Rewrite the part of the leadership text below that opens with "Effective leadership is" and closes with "is best applied.", swapping "rules" for "principles" throughout.

*Excerpted text*
* * * * * * *
Effective leadership is not happenstance; it follows specific rules revolving around these four basic areas of responsibility. Leadership skills can be learned and developed, even if an individual does not have a natural tendency toward leadership. More importantly, once learned and applied, these rules make a leader more effective and productive as he or she learns to work, direct and guide others toward the mutual accomplishment of goals and objectives.

Developing strengths in each of the four leadership roles allows a leader to read specific situations accurately and know what communication style is best applied.

Directing

Directing refers to how to keep work tasks and activities on the right track. A leader’s direction is what makes or breaks problem solving as well as determines the effectiveness of an approach to an assignment or task, the maintaining of momentum until its completion, and whether it is done by deadline. There are several ways to generate good direction techniques. These include:

Explain things completely and include the ‘why’s’

Leaders learn early on that the best way to gain support and trust from their employees is to explain all things in their entirety. Once people understand why something is important or necessary, they generally rally to the call of that which needs to be done or addressed.

Remain visible

Leaders understand the power of their presence at all times. Nothing deflates the workforce’s motivation and desire to achieve more than to be left on their own with no visible means of support or direction.

Objectively consider opposing points of view

Leaders consider situations, problems and solutions from various viewpoints, as the input from as many individuals as possible expands their capabilities to effectively frame their direction.
* * * * * * *
*Data shown*
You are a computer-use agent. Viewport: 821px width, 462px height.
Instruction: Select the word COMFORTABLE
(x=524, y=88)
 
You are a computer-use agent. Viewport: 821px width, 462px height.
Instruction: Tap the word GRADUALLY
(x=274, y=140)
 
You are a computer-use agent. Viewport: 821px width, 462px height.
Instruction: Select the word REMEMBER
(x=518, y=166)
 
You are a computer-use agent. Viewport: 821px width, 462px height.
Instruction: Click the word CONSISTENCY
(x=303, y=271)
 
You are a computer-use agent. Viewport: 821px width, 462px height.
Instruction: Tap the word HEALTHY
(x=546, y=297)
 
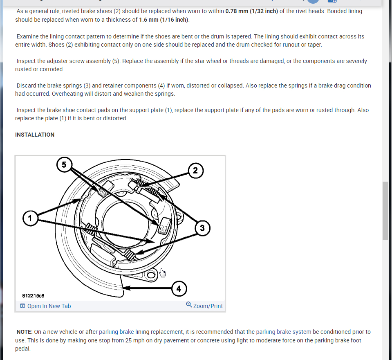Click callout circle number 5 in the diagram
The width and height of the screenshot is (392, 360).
click(63, 164)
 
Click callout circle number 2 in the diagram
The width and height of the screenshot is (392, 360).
click(195, 170)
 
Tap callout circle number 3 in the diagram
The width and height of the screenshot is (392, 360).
click(202, 227)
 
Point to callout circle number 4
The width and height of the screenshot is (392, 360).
click(179, 289)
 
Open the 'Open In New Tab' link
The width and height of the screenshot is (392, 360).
click(49, 306)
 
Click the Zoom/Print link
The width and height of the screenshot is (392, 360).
click(208, 306)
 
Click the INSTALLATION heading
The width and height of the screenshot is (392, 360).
click(35, 135)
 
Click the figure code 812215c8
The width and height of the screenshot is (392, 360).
click(33, 295)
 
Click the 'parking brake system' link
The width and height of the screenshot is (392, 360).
click(284, 332)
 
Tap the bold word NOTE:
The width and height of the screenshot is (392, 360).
click(25, 332)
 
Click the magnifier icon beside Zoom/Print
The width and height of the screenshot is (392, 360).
click(189, 305)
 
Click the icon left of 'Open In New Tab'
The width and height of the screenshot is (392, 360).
click(22, 306)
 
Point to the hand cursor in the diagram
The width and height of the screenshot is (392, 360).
click(163, 272)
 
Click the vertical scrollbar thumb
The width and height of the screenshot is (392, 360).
click(385, 211)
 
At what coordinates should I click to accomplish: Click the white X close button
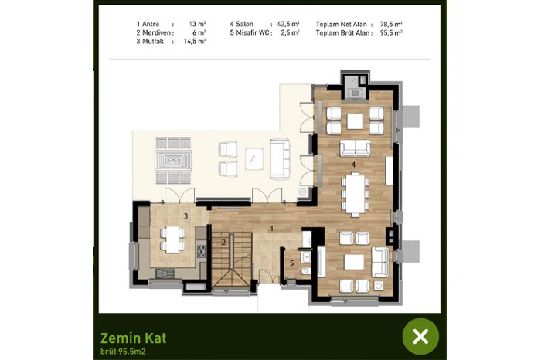[420, 336]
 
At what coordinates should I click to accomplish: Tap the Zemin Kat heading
[133, 338]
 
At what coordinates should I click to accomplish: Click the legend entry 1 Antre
[148, 24]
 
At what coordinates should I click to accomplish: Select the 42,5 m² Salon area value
[288, 24]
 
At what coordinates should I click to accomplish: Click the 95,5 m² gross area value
[391, 32]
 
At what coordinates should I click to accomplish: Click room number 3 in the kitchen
[185, 216]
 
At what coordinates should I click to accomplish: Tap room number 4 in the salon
[353, 165]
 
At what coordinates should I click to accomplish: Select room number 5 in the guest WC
[291, 263]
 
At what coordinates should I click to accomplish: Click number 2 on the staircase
[223, 243]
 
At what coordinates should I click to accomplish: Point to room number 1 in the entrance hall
[272, 228]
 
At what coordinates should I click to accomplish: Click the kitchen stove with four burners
[201, 251]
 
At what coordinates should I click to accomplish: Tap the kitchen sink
[165, 273]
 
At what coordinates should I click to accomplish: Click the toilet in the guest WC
[305, 271]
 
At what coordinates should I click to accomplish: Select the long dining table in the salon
[355, 194]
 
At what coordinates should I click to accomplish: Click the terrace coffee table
[254, 158]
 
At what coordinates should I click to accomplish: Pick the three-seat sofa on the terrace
[280, 158]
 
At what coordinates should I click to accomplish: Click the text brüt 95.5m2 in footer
[123, 352]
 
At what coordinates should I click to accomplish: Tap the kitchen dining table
[172, 239]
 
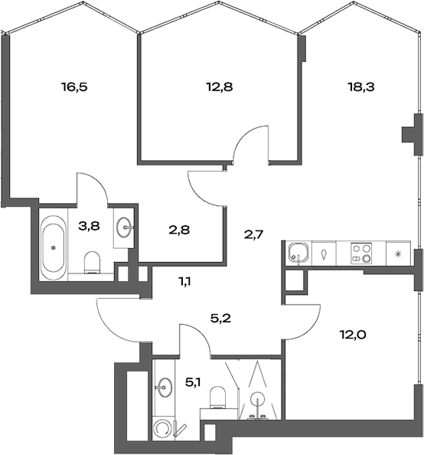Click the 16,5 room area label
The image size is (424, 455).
(75, 87)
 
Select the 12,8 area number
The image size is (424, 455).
(220, 87)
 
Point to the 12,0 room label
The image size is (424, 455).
(354, 333)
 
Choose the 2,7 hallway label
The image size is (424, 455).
(253, 234)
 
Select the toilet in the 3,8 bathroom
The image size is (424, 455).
(93, 263)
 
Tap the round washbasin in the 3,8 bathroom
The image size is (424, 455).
(126, 227)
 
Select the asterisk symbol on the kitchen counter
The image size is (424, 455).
(397, 254)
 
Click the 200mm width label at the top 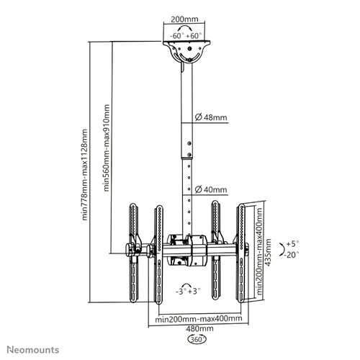[184, 19]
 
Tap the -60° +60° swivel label [184, 36]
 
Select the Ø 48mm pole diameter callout [211, 117]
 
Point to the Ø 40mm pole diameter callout [211, 189]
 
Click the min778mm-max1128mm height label [85, 175]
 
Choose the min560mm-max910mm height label [107, 148]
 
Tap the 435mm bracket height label [269, 252]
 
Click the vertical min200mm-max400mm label [259, 251]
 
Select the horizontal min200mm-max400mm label [199, 319]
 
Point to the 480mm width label [199, 328]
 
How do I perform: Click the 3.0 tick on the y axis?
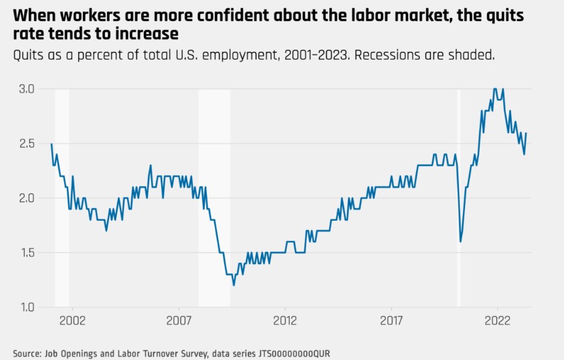27,89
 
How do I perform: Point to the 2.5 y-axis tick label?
27,144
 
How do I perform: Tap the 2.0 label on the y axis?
27,198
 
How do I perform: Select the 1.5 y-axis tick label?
27,253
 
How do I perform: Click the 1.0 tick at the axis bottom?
27,307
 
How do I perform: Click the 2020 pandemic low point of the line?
460,242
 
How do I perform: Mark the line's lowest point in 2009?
233,285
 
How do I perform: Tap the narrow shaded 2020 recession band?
459,201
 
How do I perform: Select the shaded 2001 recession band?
62,201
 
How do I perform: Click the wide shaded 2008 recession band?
214,201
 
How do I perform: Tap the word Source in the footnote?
27,352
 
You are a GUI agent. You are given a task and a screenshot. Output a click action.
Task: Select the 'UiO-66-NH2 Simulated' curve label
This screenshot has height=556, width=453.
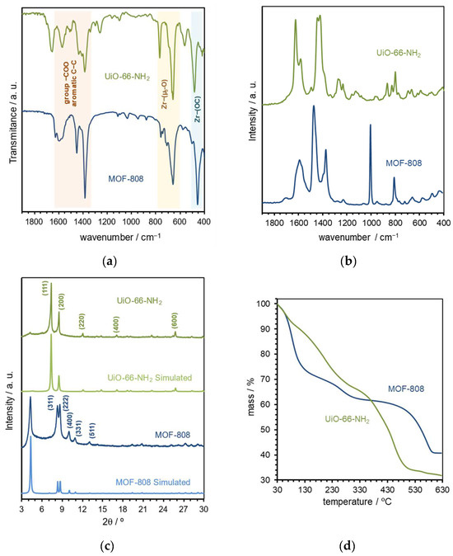147,378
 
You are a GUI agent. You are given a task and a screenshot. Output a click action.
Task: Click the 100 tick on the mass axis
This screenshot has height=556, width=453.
265,304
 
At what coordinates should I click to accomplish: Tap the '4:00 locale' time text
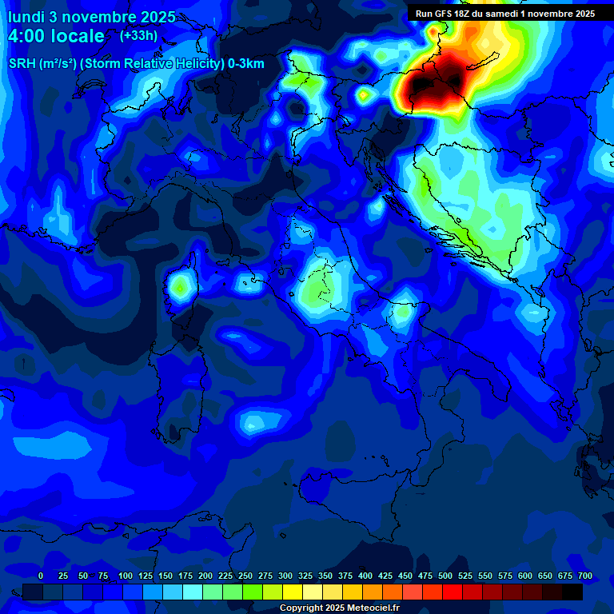click(56, 36)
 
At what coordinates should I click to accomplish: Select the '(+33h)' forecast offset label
click(138, 35)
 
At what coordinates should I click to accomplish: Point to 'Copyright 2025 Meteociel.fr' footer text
click(339, 608)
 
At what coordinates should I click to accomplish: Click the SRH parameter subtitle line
click(136, 64)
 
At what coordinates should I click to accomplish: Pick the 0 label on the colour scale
click(41, 576)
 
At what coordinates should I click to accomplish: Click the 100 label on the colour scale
click(126, 576)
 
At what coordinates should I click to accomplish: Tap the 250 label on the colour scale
click(245, 576)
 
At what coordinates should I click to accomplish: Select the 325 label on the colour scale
click(305, 576)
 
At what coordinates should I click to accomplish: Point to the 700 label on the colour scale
click(584, 576)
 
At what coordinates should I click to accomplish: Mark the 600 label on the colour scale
click(525, 576)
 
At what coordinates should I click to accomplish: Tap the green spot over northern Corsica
click(180, 285)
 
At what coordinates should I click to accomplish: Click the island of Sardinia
click(182, 376)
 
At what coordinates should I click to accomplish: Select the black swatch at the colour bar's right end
click(572, 592)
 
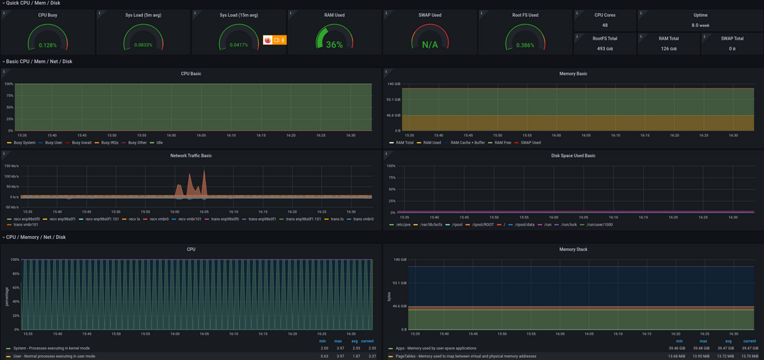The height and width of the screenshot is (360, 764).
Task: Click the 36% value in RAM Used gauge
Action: (x=335, y=45)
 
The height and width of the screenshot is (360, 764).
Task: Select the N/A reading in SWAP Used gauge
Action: (x=430, y=45)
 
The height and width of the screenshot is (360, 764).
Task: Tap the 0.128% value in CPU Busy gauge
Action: (x=47, y=45)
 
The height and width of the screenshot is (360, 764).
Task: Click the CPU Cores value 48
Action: (x=605, y=25)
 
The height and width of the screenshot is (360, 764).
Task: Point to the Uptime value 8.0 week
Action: (x=700, y=25)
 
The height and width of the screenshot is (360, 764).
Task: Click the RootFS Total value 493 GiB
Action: (x=605, y=49)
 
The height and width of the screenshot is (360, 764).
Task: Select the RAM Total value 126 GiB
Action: (x=668, y=49)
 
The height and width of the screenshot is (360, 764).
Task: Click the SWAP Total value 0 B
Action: (x=732, y=49)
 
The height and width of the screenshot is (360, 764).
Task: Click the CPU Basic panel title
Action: (x=191, y=73)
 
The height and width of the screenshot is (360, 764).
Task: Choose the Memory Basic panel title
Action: (x=573, y=73)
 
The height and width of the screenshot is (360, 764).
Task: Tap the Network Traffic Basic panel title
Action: (x=191, y=155)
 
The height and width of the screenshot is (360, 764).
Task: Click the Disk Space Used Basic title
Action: (x=573, y=155)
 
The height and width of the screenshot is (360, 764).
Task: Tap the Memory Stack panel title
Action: (x=573, y=249)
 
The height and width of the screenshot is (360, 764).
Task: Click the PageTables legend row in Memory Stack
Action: (x=467, y=356)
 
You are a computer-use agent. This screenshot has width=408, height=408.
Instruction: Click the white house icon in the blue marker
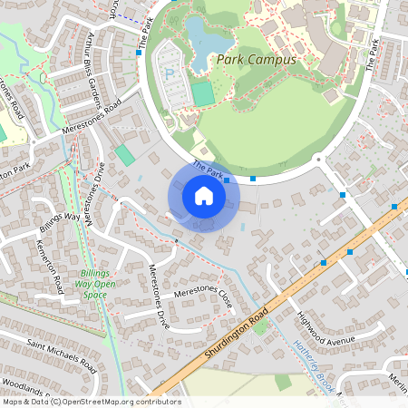204,196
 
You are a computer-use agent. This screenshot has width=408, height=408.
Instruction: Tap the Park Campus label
257,60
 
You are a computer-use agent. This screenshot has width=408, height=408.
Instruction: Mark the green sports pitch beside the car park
203,93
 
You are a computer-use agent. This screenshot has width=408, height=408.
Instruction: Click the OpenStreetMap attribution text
91,402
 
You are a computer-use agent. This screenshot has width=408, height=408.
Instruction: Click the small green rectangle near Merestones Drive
125,155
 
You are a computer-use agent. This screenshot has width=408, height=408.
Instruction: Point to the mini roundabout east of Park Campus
319,161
* * * * * * *
*Written reply*
Effective leadership is not happenstance; it follows specific principles revolving around these four basic areas of responsibility. Leadership skills can be learned and developed, even if an individual does not have a natural tendency toward leadership. More importantly, once learned and applied, these principles make a leader more effective and productive as he or she learns to work, direct and guide others toward the mutual accomplishment of goals and objectives.

Developing strengths in each of the four leadership roles allows a leader to read specific situations accurately and know what communication style is best applied.